Bibliovore, it's Tuesday.

It is?

Yes.

I could have sworn it was Monday.

No, it's Tuesday. You were supposed to post this yesterday.

Oooops. Blame the Dr. Who I've been watching practically nonstop. I defy anyone to take note of the day of the week when you can be thinking about Christopher Eccleston and/or David Tennant instead.

Book: The Fall of Fergal
Author: Phillip Ardagh
Published: 2002 (Great Britain)

This book starts with a death - and not any run-of-the-mill death, but a six-year-old falling out a hotel window and going splat! on the sidewalk below. Oh dear. Well, the title did warn you. From there, Ardagh doubles, triples, and quadruples back to tell the story of how this particular six-year-old came to be at this particular window and what happened to make him fall.

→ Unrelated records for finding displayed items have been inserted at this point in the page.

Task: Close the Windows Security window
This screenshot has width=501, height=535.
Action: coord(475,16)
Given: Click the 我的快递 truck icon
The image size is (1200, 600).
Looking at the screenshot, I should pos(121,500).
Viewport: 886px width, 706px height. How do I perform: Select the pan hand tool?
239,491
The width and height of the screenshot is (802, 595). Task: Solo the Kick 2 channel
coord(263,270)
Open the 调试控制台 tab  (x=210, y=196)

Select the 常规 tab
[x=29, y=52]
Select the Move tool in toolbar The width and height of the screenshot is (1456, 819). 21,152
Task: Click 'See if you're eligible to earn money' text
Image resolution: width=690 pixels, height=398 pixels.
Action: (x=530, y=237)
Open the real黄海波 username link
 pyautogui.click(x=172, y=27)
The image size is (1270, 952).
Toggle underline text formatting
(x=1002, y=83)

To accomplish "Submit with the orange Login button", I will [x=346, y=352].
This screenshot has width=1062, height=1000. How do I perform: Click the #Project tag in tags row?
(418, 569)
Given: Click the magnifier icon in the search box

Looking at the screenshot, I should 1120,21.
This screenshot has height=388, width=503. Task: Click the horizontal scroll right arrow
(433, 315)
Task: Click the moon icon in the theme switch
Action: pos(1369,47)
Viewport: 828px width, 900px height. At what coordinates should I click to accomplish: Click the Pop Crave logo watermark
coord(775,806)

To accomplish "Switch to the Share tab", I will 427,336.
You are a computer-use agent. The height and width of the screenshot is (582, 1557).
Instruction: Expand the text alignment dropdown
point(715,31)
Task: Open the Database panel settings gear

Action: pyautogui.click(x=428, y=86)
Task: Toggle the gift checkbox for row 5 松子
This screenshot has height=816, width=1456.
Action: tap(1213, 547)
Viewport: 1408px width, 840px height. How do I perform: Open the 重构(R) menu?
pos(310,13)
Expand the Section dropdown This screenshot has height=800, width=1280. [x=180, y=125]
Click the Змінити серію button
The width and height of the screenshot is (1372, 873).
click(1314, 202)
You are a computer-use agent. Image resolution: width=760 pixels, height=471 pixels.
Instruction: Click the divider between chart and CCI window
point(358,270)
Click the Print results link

This is a morbid, silly, twisted, and totally nonsensical tale. So you know I loved it. Ardagh not only acknowledges but positively delights in the morbidity of his tale. Loaded up with convoluted wordplay, Dickensian melodrama, and Snicketesque narrator interaction, The Fall of Fergal and its two sequels (Heir of Mystery and The Rise of the House of McNally) are fast reads that should delight any kid who’s not overly concerned about a logical plot but does want to have lots of fun.

1 comment:

Erin said...

I thought The Fall of Fergal was a fun read too. Heir of Mystery I didn't like so much, but I have yet to read The Rise of the House of McNally.